The two Chinese players named by Sindhu haven't competed in an international tournament since 2020. Sindhu, like nearly every other badminton player, will be heading to the Olympics without much competition practice -- the last World Tour event to be held was the All England Championships in April this year. With everyone taking the time away from competition to add new skills to their game, Sindhu is aware of the challenges she faces.

"We haven't played each other for two months now. The All England was the last tournament we played. By the time we get to the Olympics, it's going to be different. We normally don't [get] so much time off between tournaments to learn new techniques and skills. Everyone is going to come to Tokyo with improved skills and technique. We won't know each other's games. Everyone will come to the Olympics in top form. Everyone will come with 1-2 new skills. I'll have a couple of additional skills too," she says.

Differences from 2016

While Sindhu won't mark herself as a favourite, she knows that there will be more of a target on her back, which wasn't the case in Rio. "Back then, I was a new entry. Now people know how I play. Every player knows how to read your game," says Sindhu. But she doesn't think this adds any additional pressure on her. If others now know more of the way she plays, Sindhu too feels she knows what the Olympics are about.

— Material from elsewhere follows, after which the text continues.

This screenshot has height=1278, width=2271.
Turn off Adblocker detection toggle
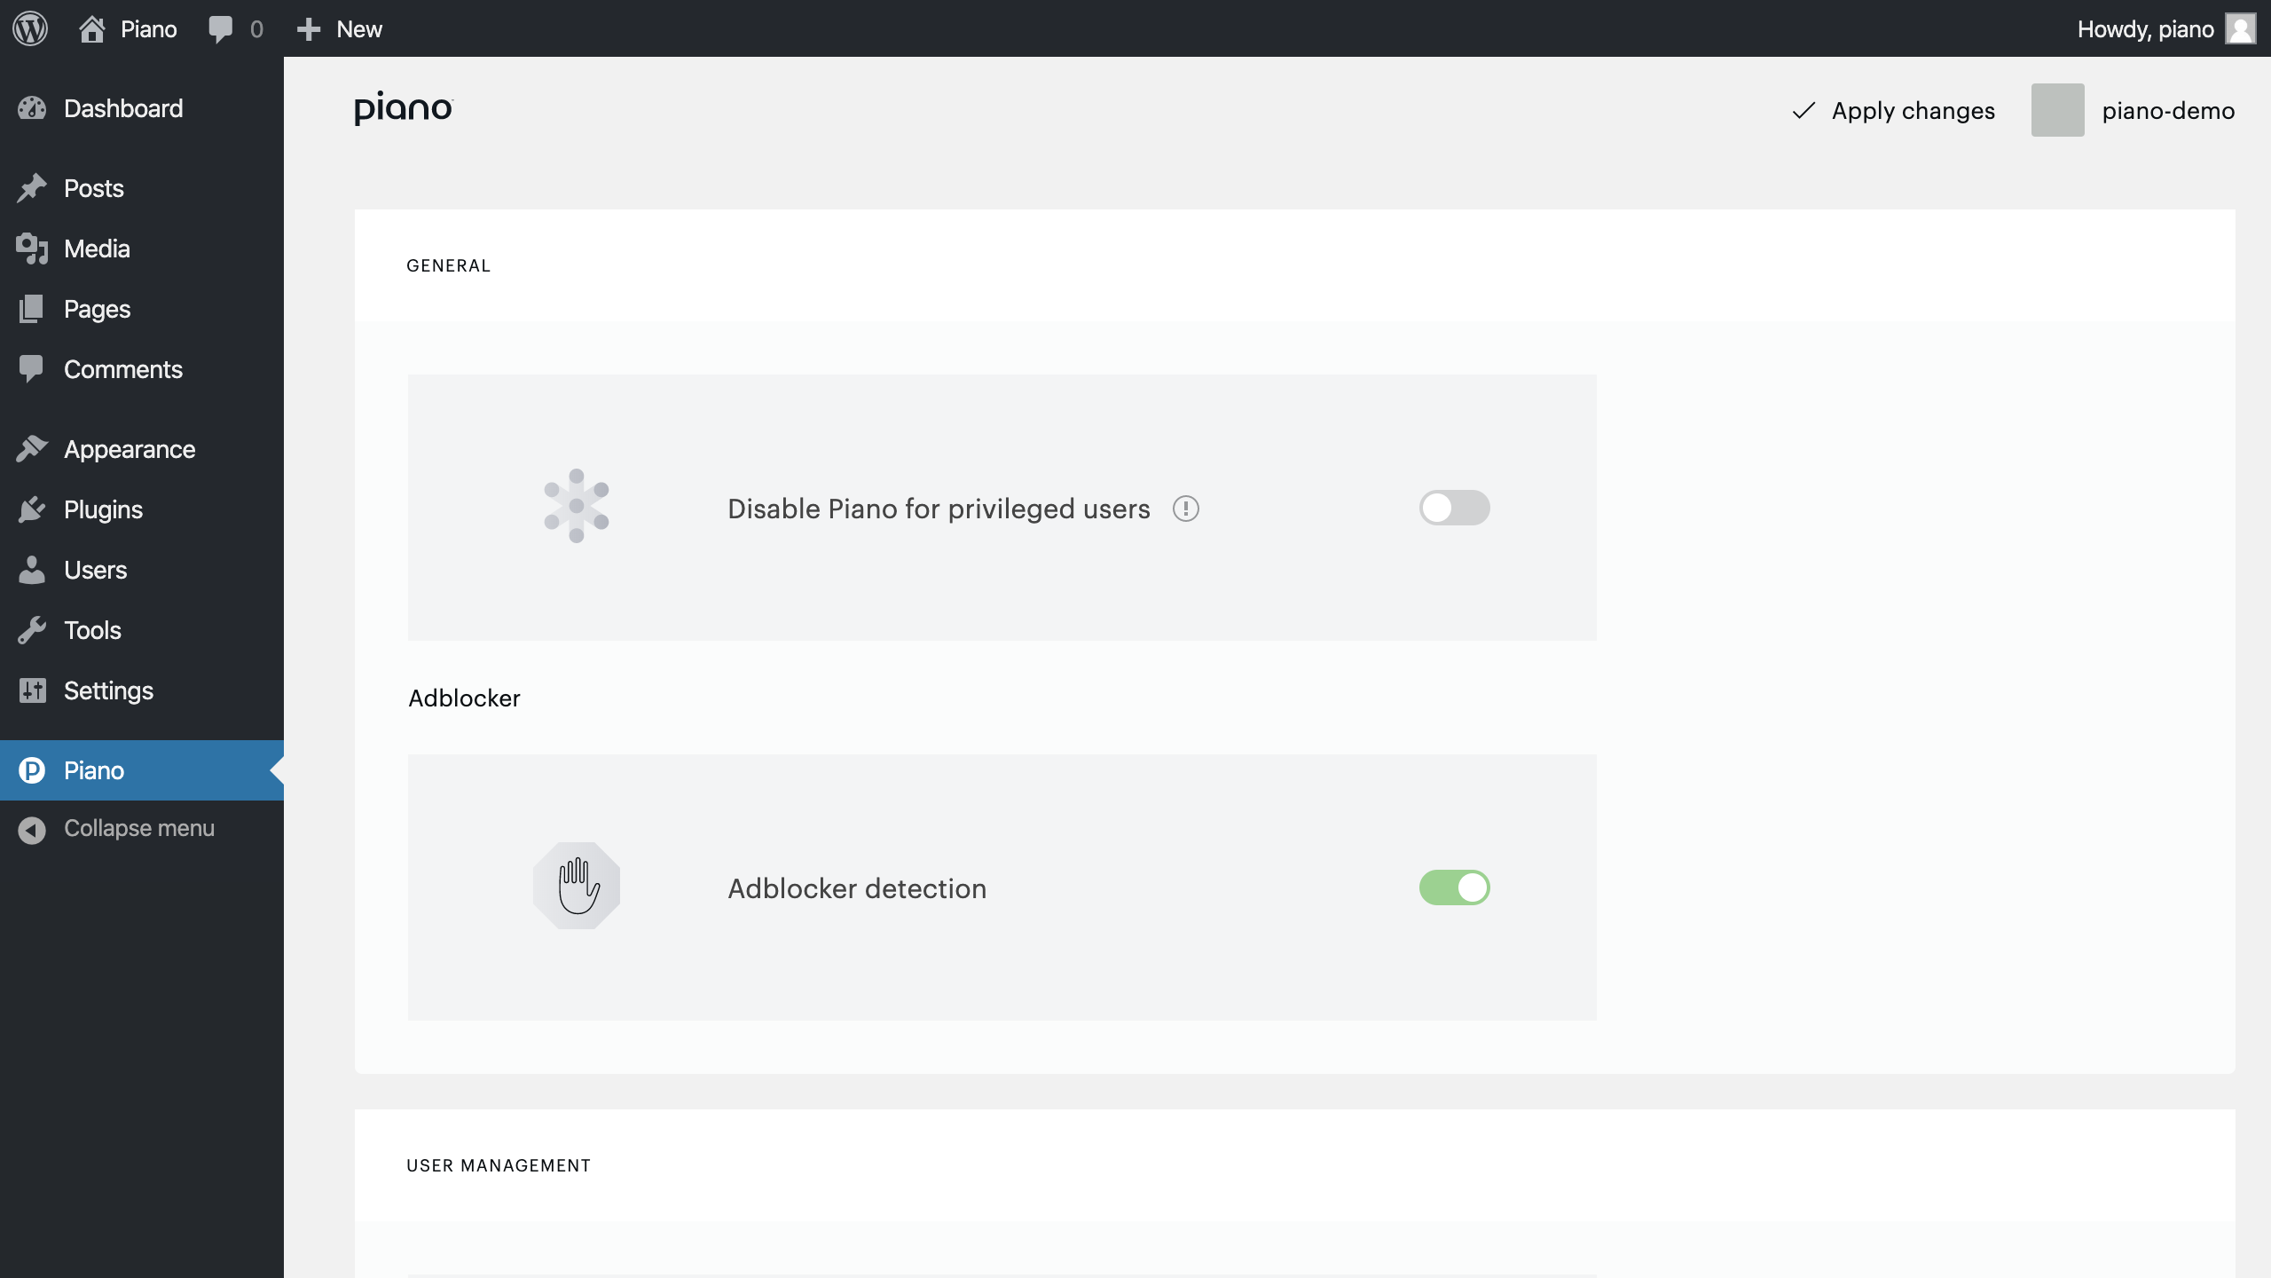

"In 2016, it was completely different. I just didn't know how it would be. Now it's not as if there is more pressure, but there are more responsibilities and expectations. I just have to give my best. It will be different because it's my second Olympics. The first time, I was not aware of the atmosphere and the feel of an Olympics. Now I know how it will be. I want to give my best.

"I have five years more of experience than I had in Rio. It's going to be different. The way I play against opponents is different. Skill wise, thinking is going to be different. Back then, you don't (sic) know how to deal with some athletes," she says.

Handling pressure at the Olympics

If there is a reason Sindhu must be considered one of the favourites for Tokyo, it would be her ability to seemingly peak in big tournaments -- for example, her 2019 season was one of her worst ones on the international circuit but she still managed to win the one event that mattered -- the World Championship title.

"The Olympics are completely different than any other tournament. The Olympics is where the pressure, competition is very different. There is a lot of pressure and everyone comes at the top of their game. But some people play really good, some people come under pressure. That's why we have to take every athlete seriously. You can't think this player will be easy because this is the Olympics.

"A lot of people say that I do well in big tournaments. I don't know if it's just the way I am. I've always found it important to focus. Each point is very important. You can't think of the finals from day one. For me, I just take each match at a time," she says.